-- EXERCISE REQUIREMENTS --
Find the word "agent" in the listing, and copy out each line where it turns up.

========================

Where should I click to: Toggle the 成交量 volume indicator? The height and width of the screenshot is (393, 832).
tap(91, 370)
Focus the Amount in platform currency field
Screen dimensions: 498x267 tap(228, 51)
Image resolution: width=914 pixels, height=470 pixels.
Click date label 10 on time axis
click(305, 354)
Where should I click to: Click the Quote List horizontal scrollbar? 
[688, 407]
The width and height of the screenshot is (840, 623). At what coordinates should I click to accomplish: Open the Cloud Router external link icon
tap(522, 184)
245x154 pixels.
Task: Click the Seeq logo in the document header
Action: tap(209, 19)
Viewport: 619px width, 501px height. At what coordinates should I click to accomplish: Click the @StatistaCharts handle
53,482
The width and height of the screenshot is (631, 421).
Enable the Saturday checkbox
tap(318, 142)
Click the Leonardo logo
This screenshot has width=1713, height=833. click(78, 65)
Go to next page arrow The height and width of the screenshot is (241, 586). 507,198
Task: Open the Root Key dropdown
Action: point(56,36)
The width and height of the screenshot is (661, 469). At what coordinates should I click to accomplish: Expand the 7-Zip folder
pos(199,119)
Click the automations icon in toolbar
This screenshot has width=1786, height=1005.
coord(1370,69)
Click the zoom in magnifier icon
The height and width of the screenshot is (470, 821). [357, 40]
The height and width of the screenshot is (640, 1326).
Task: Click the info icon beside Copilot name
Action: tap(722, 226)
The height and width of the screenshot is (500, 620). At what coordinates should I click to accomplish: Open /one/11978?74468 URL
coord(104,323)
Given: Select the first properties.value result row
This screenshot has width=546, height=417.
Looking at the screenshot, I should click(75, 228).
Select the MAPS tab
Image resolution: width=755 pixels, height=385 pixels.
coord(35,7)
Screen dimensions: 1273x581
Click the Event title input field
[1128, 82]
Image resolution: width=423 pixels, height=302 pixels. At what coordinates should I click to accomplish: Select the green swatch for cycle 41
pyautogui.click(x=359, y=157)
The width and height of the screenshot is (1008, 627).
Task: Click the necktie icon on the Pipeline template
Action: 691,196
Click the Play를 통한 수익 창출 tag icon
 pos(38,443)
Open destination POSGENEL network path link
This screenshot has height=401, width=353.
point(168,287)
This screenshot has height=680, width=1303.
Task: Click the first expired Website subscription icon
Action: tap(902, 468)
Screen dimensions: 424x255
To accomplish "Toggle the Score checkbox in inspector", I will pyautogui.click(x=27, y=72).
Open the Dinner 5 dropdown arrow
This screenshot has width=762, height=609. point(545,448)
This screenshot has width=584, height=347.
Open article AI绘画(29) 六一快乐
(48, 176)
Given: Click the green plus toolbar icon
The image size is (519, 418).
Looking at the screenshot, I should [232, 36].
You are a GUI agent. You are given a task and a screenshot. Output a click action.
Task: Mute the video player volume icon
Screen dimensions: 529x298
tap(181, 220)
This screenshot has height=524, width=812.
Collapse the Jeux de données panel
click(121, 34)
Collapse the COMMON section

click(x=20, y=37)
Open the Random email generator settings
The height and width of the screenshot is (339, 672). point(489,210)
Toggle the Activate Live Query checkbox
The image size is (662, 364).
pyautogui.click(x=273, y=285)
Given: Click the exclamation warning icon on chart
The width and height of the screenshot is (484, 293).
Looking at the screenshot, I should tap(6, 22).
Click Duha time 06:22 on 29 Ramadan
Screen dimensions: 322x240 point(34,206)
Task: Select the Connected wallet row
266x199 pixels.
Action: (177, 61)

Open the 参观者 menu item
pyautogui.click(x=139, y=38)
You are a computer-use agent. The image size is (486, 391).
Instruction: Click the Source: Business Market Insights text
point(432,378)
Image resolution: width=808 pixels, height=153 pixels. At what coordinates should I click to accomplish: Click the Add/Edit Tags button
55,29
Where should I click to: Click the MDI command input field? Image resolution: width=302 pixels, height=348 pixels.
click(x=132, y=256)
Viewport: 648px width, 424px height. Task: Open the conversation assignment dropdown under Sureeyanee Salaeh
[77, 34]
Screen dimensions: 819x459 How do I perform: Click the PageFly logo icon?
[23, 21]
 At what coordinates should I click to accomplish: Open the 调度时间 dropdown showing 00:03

========================

-- EXERCISE SOLUTION --
You are a GUI agent. You are given a task and a screenshot. Output a click action.
You are a computer-use agent. The image size is (486, 391).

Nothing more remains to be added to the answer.